### Page text
***

Sunday 23 March 2014

Marginal Costing



Marginal Costing:
In our day to day life we come across lot of activities. It is essential to know about the costing for making our life easier and more beneficial. Let us understand the concept of marginal costing. I hope many of us may really not know much on this. We may know that it is a cost or some amount of money charged on a product.
To understand this well, I will start with a simple example.  Let us say, I have an ice cream shop and I manufacture 10000 cups of ice creams for 50000 Rs. Later I get an order for the same to manufacture 10001 cups of ice creams for 50002 Rs.
10000 cups – 50000 Rs so each will cost 5 Rs
10001 cups – 50002 Rs – here the extra one cup – will cost 2 Rs- this 2 Rs is considered as marginal cost.
So this additional cup was costing only for Rs. 2 and it did not cost more because it was only the variable cost and fixed cost such as salary, set up fees, insurance, tax will not increase when another additional unit is produced. Here can see that even though you manufacture additional units the cost is less and is beneficial.

***

### Material supplied
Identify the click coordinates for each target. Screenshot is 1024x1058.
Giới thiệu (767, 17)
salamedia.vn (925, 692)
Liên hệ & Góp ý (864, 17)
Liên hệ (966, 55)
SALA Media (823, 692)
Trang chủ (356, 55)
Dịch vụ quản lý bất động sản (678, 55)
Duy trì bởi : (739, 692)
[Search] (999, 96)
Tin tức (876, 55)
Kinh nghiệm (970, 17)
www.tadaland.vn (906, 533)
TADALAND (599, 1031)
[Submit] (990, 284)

***

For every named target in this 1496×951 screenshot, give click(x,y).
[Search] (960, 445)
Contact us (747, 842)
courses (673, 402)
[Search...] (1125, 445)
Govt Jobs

***

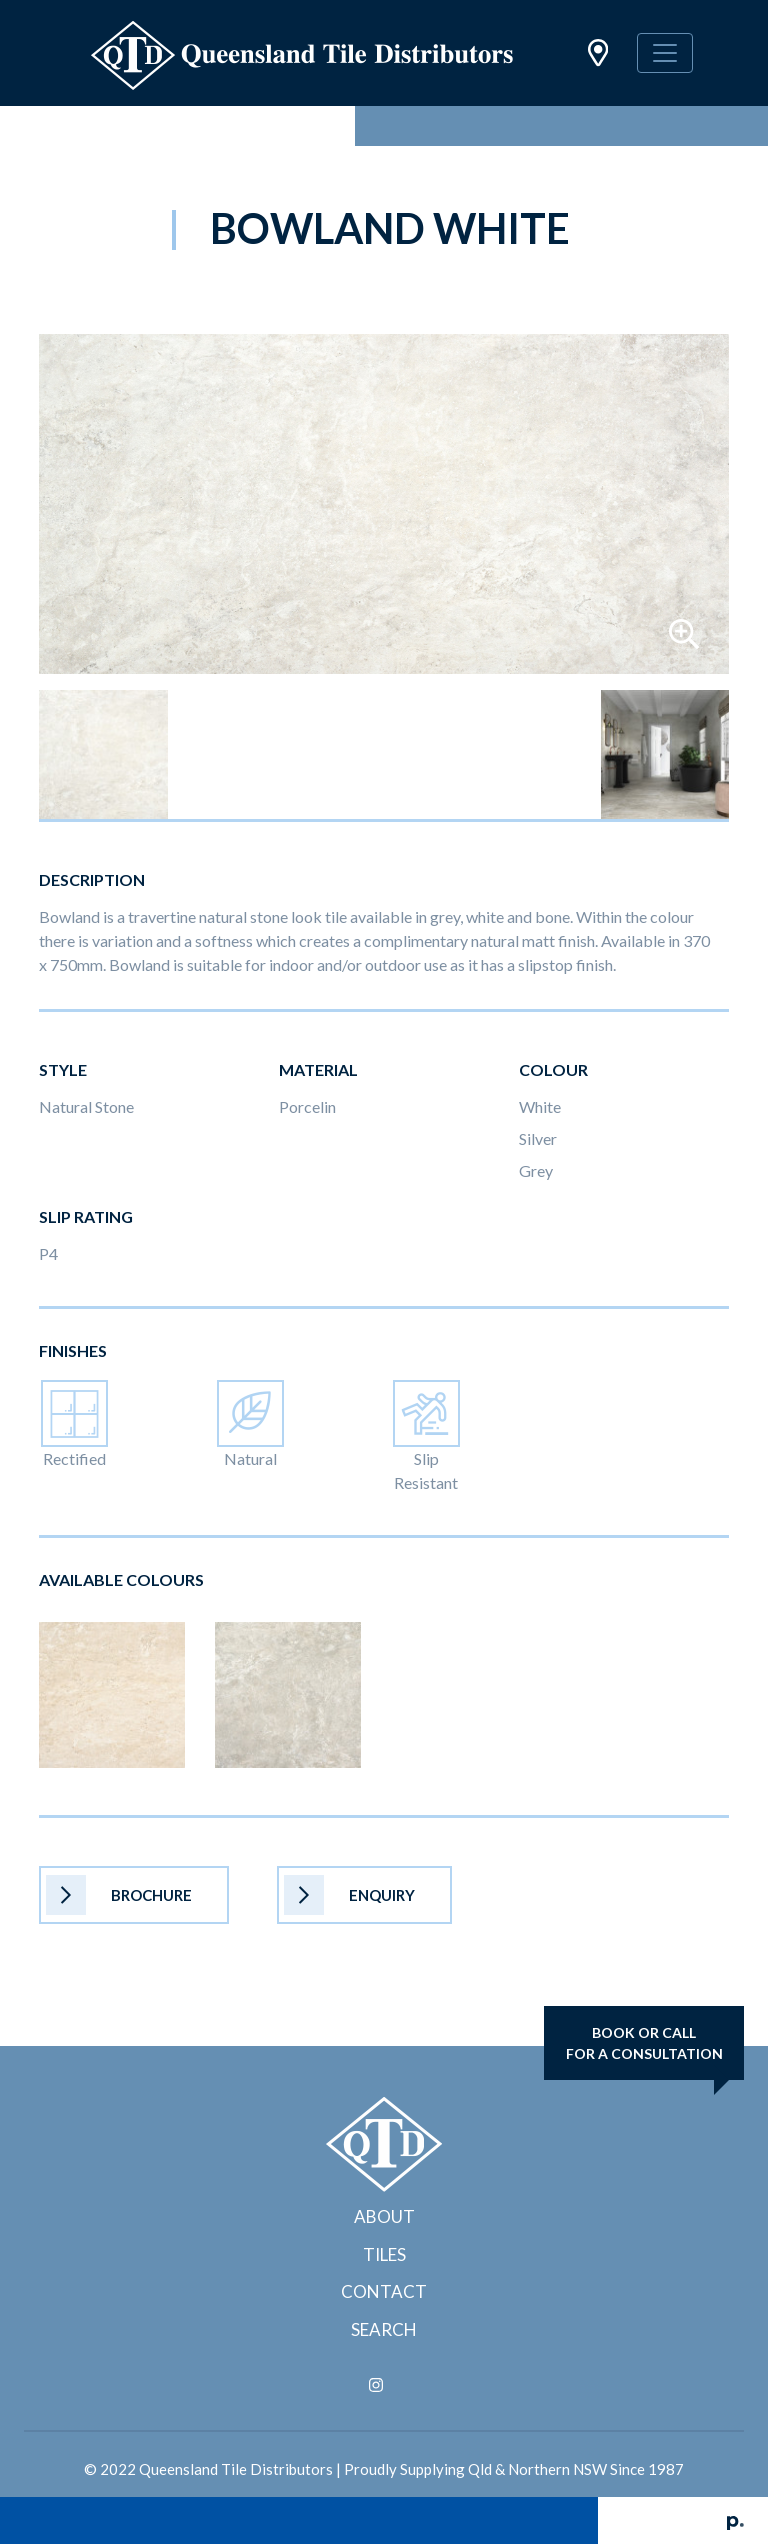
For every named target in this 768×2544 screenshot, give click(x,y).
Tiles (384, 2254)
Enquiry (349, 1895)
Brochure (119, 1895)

***

### To do
a – Reproduce the full marginal costing post word for word.
b – List every row that contains the string "named", copying each one in full.

### Task results
a –
Sunday 23 March 2014

Marginal Costing



Marginal Costing:
In our day to day life we come across lot of activities. It is essential to know about the costing for making our life easier and more beneficial. Let us understand the concept of marginal costing. I hope many of us may really not know much on this. We may know that it is a cost or some amount of money charged on a product.
To understand this well, I will start with a simple example.  Let us say, I have an ice cream shop and I manufacture 10000 cups of ice creams for 50000 Rs. Later I get an order for the same to manufacture 10001 cups of ice creams for 50002 Rs.
10000 cups – 50000 Rs so each will cost 5 Rs
10001 cups – 50002 Rs – here the extra one cup – will cost 2 Rs- this 2 Rs is considered as marginal cost.
So this additional cup was costing only for Rs. 2 and it did not cost more because it was only the variable cost and fixed cost such as salary, set up fees, insurance, tax will not increase when another additional unit is produced. Here can see that even though you manufacture additional units the cost is less and is beneficial.

b –
For every named target in this 1496×951 screenshot, give click(x,y).
For every named target in this 768×2544 screenshot, give click(x,y).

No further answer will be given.